A CAMPAIGN to have the, yet-to-open, community centre in Barry’s Cemetery Approach named after Wales’ first black councillor, has been launched.

Former Labour Vale MP general election candidate and member of the Stand Up To Racism Cardiff and Vale co-ordinating group, Belinda Loveluck-Edwards wants Barry Town Council (BTC) to name the facility after Elvira Gwenllian Payne (nee Hinds).

Councillor Payne, who was born in Morgan Street, Barry, in 1917 and died in 2007, was the 1979 BTC deputy mayor and the Vale of Glamorgan mayoress from 1974 to 1976.

Campaigners at the Barry Black Lives Matters demonstration, in June, said the Vale council naming the Alexandra Gardens community centre after former Labour leader, Cllr Margaret Alexander was an example of “white privilege”.

Campaigners are urging people to sign a petition recognising Mrs Hinds-Payne's contribution to Barry.


Your chance to name Barry's newest community building

"No justice, no peace," - chant hundreds of Black Lives Matters protestors in Barry

Margaret Alexander Community Centre opens

‘Gwen’, as she was known, worked in a munitions factory, in Pontypool, and in London caring for an elderly man.

She worked or volunteered for roles which included the Good Street Neighbours organisation and she was assistant secretary of the O.A.P welfare committee.

With husband Colin Payne, she was a member of the Royal Naval Auxiliary Service and she was the founding secretary and organiser for Guide Dogs For the Blind – visiting Cardiff prison four times.

She was a collector for Tenovus Cancer Research and a school meals supervisor at Colcot school for 14 years and a founder member of the Buttrills community centre with the help of her husband and her brother Darwin.

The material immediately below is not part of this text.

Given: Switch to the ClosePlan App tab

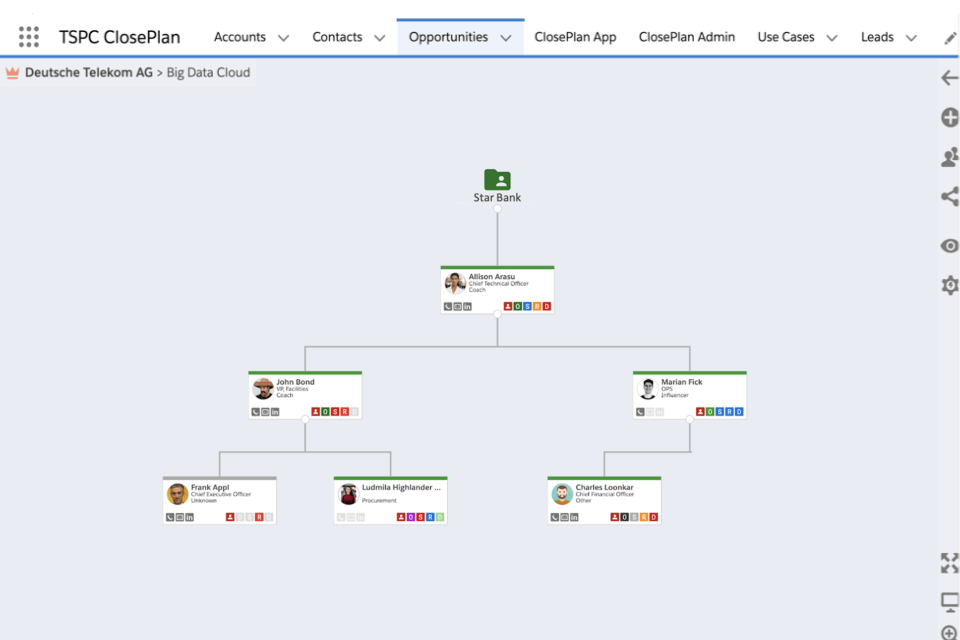Looking at the screenshot, I should click(575, 37).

She was the first member of the hospital discharge scheme for Barry in 1991; president of the arthritis care committee for three years; a committee member on the Clarion committee for the Colcot area and a member of the road safety committee.

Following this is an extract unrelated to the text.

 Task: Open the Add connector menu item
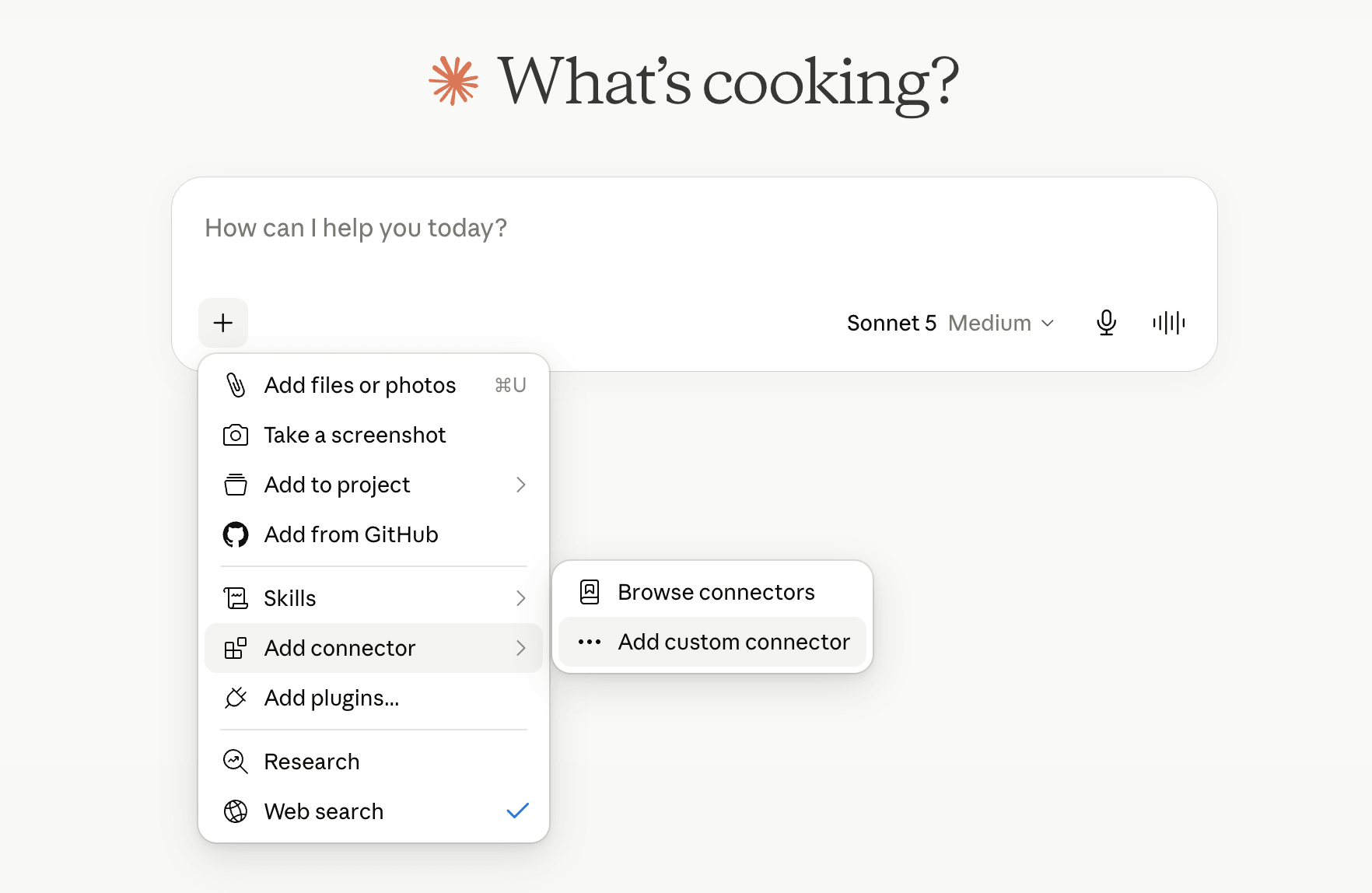374,648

Mrs Loveluck-Edwards, of Rhoose, said: “The petition is to give Gwen formal recognition for her contribution to Barry and the Vale.

“Her role as a councillor here in Barry was all the more significant because she was the first black female councillor in Wales, something that should be recognised and celebrated.

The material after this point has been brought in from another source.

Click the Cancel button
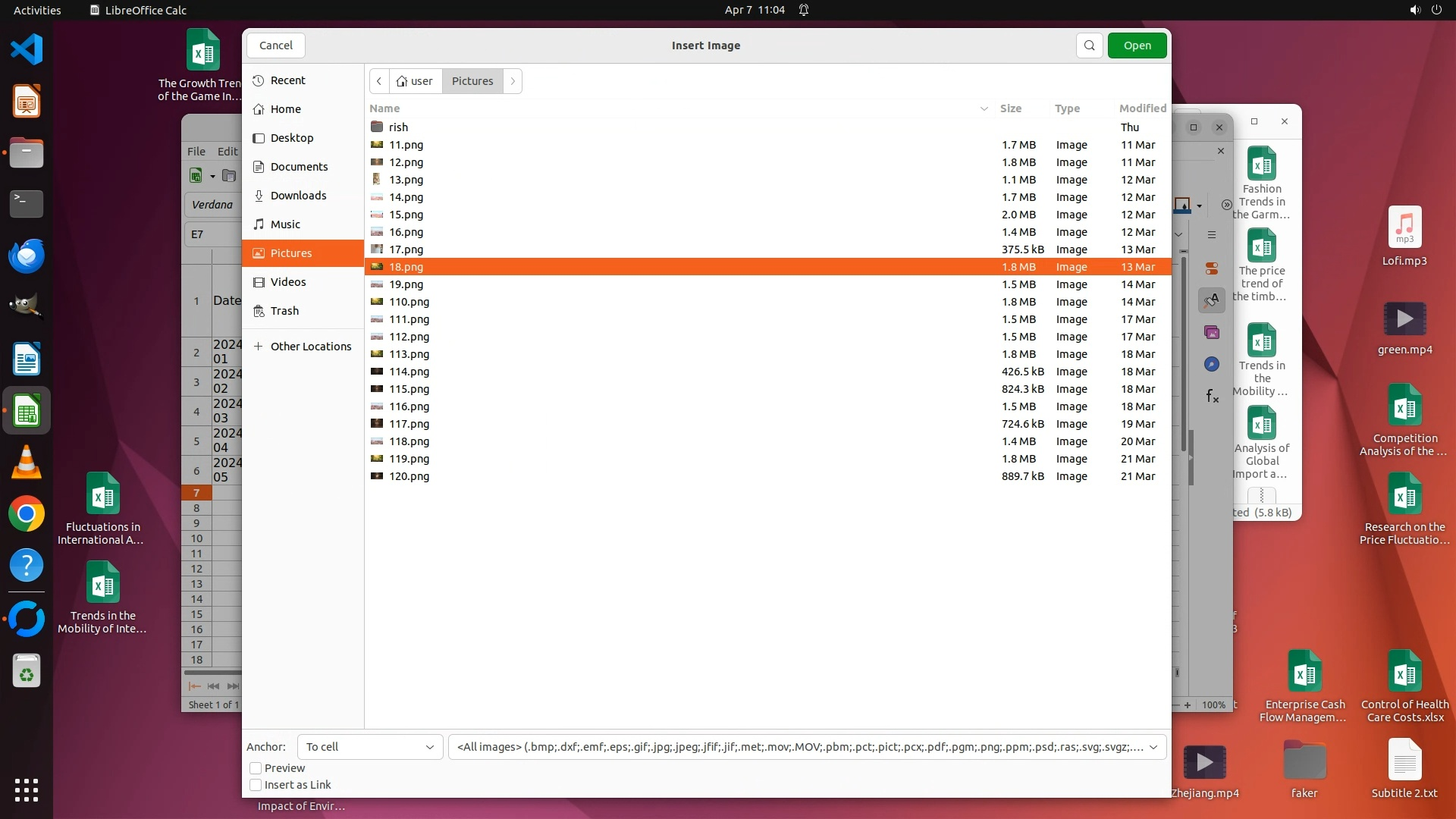 [275, 46]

“The best way to achieve this is for a lasting memorial, but not through a plaque or stone statue, but through a centre that will bring together our community and reflect the work that Gwen was at the heart of in her time.

“This would be a fitting tribute to Gwen, to her legacy and of course to celebrate the diversity of the Vale.

“At a time when we have witnessed injustice and the rise of racism and hate related crime, naming a centre in memory of Gwen sends a strong message to current and future generations living here that Black Lives Matter and that diversity enables us to all walk through this world together.”

“The petition was set up during discussions with members of the Barry community following our Black Lives Matter protest at King Square,” Mrs Loveluck-Edwards said. “It became apparent that so many people remembered her, referenced her as “auntie Gwen” or as someone their parents fondly remembered.

“It also became apparent that there was no tribute or information readily available around the area that highlighted her contribution to the community.

“I decided to create the petition to build support and explain why the centre should be named in memory of Gwen Hinds.

“We know that there are other, equally worthy members of our community who could have the centre named in their memory, but it is time - 13 years after her death - to say thank you in this way.”

She added: “We are calling on the councillors to recognise the petition to acknowledge that now, when our society most needs to hear all voices, they give credit to this wonderful woman who was much admired and lived and breathed Barry.

“We have been amazed at the level of support, we have received so many messages from people who remember Gwen and her brother, Darwin and of course the work that they did without seeking any praise or recognition.

“To many she was auntie Gwen, to others she was a good neighbour who always had time for people, who helped create local community groups that still exist today and of course she was a black woman, the first black woman councillor in Wales – something Barry residents should be very proud of.

“She did so much for her community, without seeking anything in return.

“Stand Up To Racism Cardiff and Vale will be writing to the chief officer to ask for clarification on the process so that we can understand what more we need to do to widen the campaign to give Gwen a fitting legacy.”